Ахмед, как завороженный, следил за пальцами дипломата, двигавшимися вокруг бронзовой статуэтки в своем ритуальном танце.
— Дочь утверждает, что у меня руки скульптора и что я упустил свое призвание…
Ахмед только головой покачал от юношеской дерзости.
— Так почему бы вам не попробовать, ваше превосходительство? — спросил он. — Известны случаи, когда крупнейшие мастера раскрылись довольно поздно… Позвольте предложить вам чашку кофе.
Они прошли во дворик. Молодой музыкант почтительно встал; он был очень строен, а на лице, под черной как смоль шевелюрой, глаза и скулы были отмечены тонкой и одновременно дикой печатью Монголии. Граф как будто его не заметил: повернувшись к фонтану, он пил кофе, взгляд его был почти неподвижен. Ахмед кивнул юноше, и тот принялся играть. Граф мгновенно вернулся на землю: не опуская чашку, он с неожиданным интересом взглянул на инструмент.
— Это лютня, кажется? — спросил он.
— Да, — сказал Ахмед тихо. — Точнее, это уд. Аль уд, это арабское слово.
Граф отпил глоток кофе.
— Аль уд, — повторил он глуховатым голосом.
Чашка в его руках неожиданно стукнулась о блюдце. Нахмурив брови, он пристально, с некоторой суровостью разглядывал инструмент. Ахмед кашлянул.
— Аль уд, — повторил он. — Предок европейской лютни.
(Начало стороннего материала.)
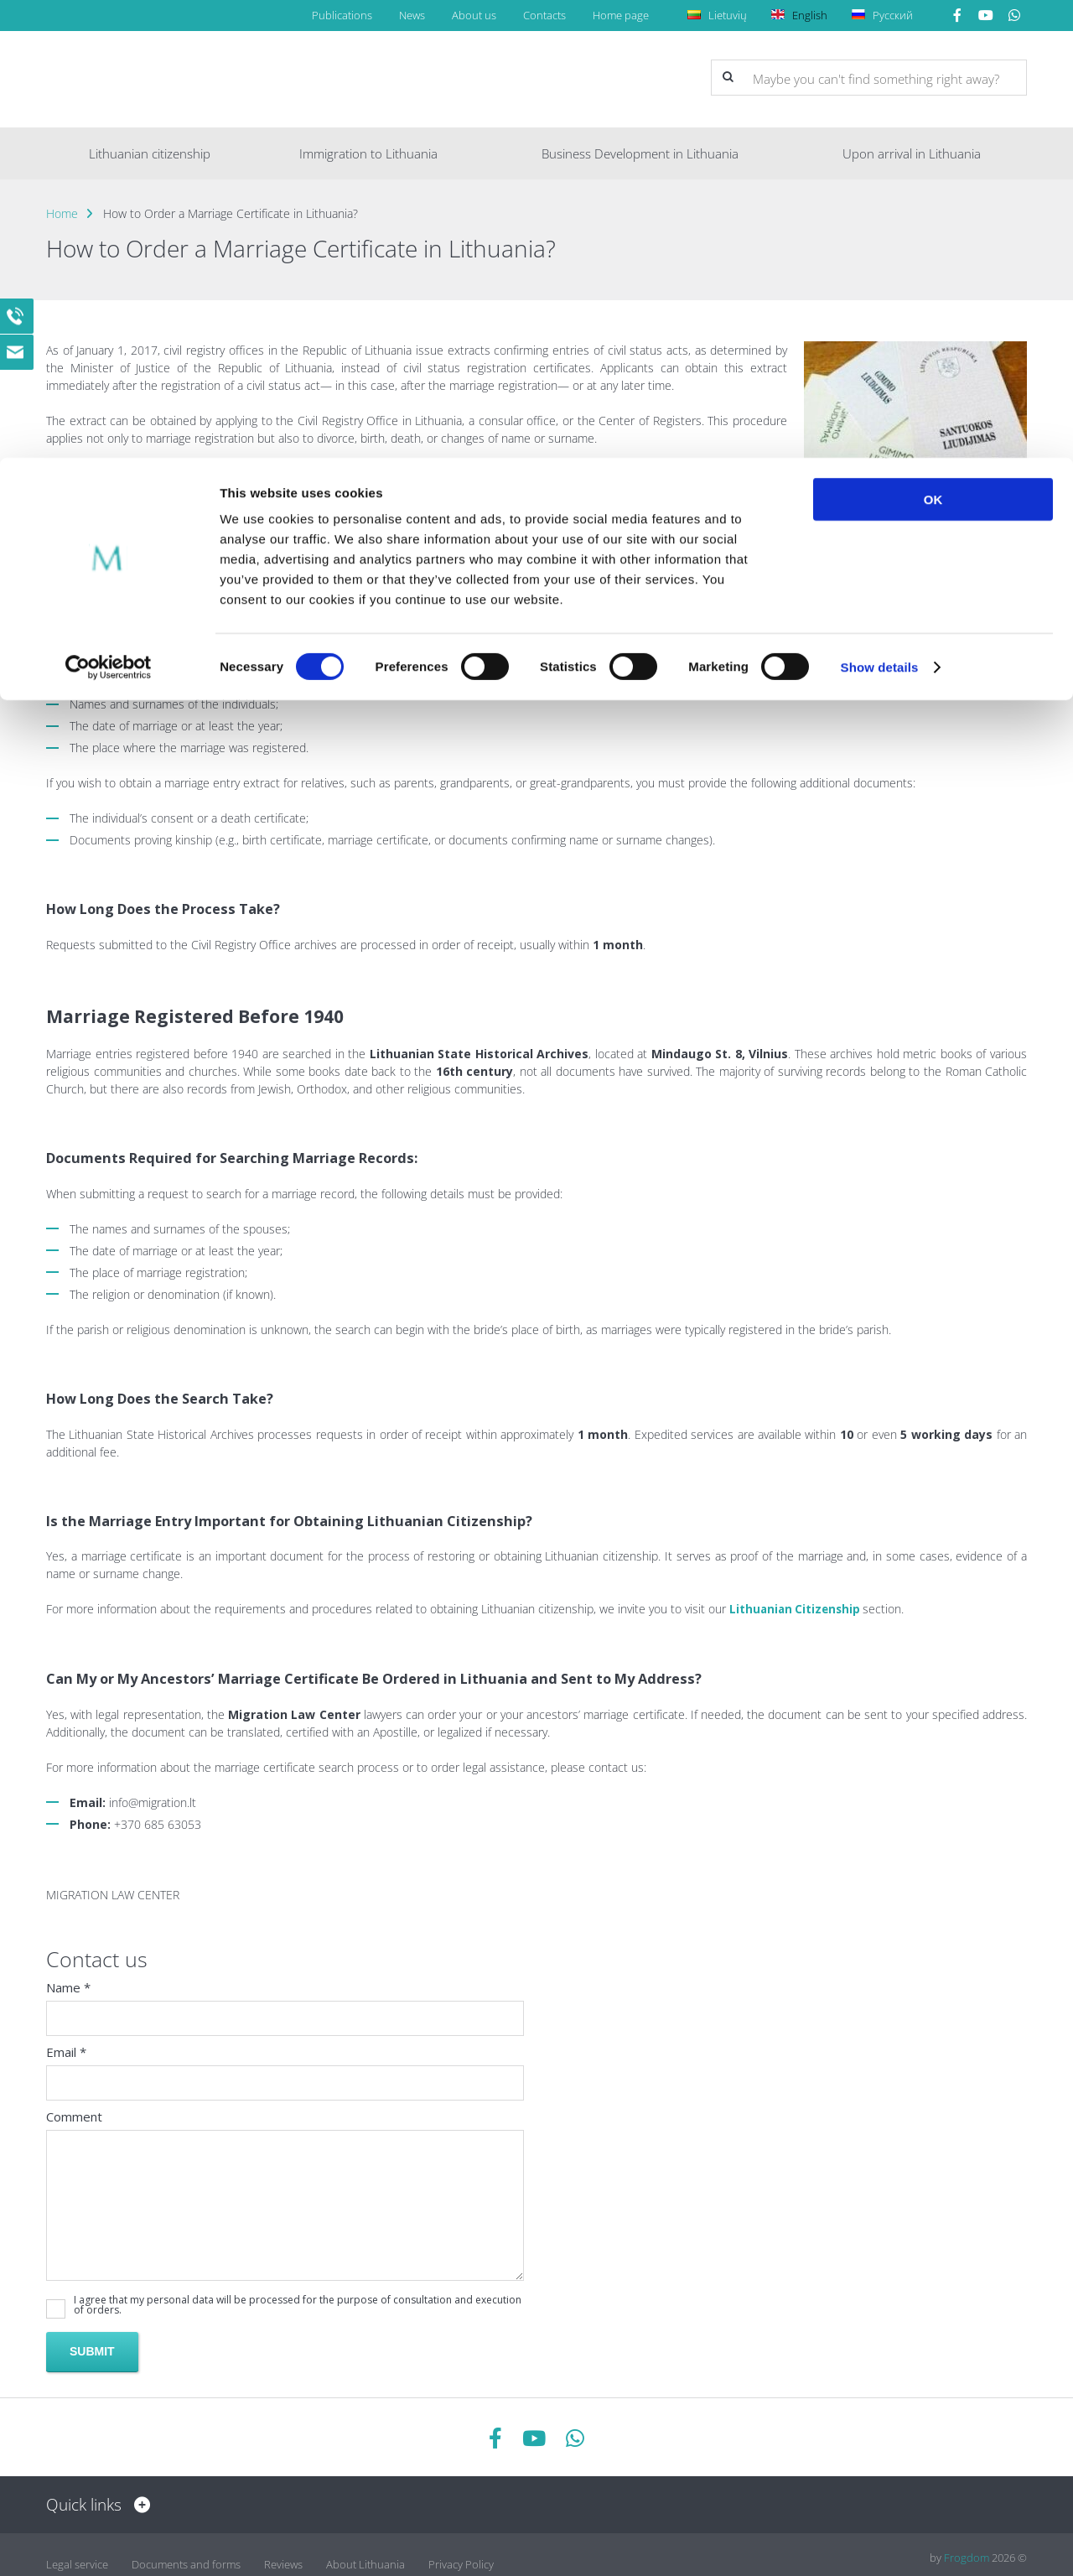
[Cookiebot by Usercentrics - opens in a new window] (108, 209)
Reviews (283, 2556)
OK (933, 41)
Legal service (77, 2556)
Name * (68, 1987)
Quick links (94, 2504)
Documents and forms (186, 2556)
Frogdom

Как видите, корпус инструмента гораздо меньше, чем у современной лютни, а ручка длиннее. Здесь только шесть струн. — Он кашлянул. — Ее завезли в Европу крестоносцы.
Граф поставил чашку на мрамор фонтана.
— Она очень красива, — сказал он, — красивее, чем западно-европейские струнные инструменты. Я, вообще-то, считаю, что только струнные инструменты сочетают красоту звука с красотой формы… В сущности, чего недостает предметам искусства, так это способности выразить в звуке, пении эстетическую радость, любовь и нежность того, кто к ним прикасается.